**Task instructions**
Retype all of the material below without changing any character.

········

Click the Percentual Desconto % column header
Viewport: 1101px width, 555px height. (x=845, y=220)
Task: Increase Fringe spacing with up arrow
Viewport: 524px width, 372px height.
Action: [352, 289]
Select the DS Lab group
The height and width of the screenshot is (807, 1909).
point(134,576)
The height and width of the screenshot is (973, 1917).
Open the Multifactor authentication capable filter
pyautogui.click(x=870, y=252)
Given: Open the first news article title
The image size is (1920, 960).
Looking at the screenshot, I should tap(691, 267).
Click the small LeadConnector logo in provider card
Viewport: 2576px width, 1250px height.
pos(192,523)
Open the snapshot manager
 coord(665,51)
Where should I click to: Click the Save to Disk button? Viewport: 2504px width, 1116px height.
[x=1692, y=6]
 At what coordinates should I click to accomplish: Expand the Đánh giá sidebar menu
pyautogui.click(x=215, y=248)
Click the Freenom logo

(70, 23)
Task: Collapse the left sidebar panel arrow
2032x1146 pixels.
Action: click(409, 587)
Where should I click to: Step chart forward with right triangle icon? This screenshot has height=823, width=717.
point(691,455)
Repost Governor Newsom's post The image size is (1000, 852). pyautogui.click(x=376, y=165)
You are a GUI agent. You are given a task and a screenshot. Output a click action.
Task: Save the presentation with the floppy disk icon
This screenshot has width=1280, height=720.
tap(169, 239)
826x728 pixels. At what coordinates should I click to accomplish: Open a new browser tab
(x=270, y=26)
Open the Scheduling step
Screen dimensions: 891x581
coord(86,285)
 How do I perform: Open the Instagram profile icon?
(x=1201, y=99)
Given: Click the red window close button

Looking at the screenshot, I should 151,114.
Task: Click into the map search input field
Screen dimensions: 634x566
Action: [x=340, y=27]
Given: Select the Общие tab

········

**Result of this task**
Click the Percentual Desconto % column header
Viewport: 1101px width, 555px height. (x=845, y=220)
Task: Increase Fringe spacing with up arrow
Viewport: 524px width, 372px height.
Action: [352, 289]
Select the DS Lab group
The height and width of the screenshot is (807, 1909).
point(134,576)
The height and width of the screenshot is (973, 1917).
Open the Multifactor authentication capable filter
pyautogui.click(x=870, y=252)
Given: Open the first news article title
The image size is (1920, 960).
Looking at the screenshot, I should tap(691, 267).
Click the small LeadConnector logo in provider card
Viewport: 2576px width, 1250px height.
pos(192,523)
Open the snapshot manager
 coord(665,51)
Where should I click to: Click the Save to Disk button? Viewport: 2504px width, 1116px height.
[x=1692, y=6]
 At what coordinates should I click to accomplish: Expand the Đánh giá sidebar menu
pyautogui.click(x=215, y=248)
Click the Freenom logo

(70, 23)
Task: Collapse the left sidebar panel arrow
2032x1146 pixels.
Action: click(409, 587)
Where should I click to: Step chart forward with right triangle icon? This screenshot has height=823, width=717.
point(691,455)
Repost Governor Newsom's post The image size is (1000, 852). pyautogui.click(x=376, y=165)
You are a GUI agent. You are given a task and a screenshot. Output a click action.
Task: Save the presentation with the floppy disk icon
This screenshot has width=1280, height=720.
tap(169, 239)
826x728 pixels. At what coordinates should I click to accomplish: Open a new browser tab
(x=270, y=26)
Open the Scheduling step
Screen dimensions: 891x581
coord(86,285)
 How do I perform: Open the Instagram profile icon?
(x=1201, y=99)
Given: Click the red window close button

Looking at the screenshot, I should 151,114.
Task: Click into the map search input field
Screen dimensions: 634x566
Action: [x=340, y=27]
Given: Select the Общие tab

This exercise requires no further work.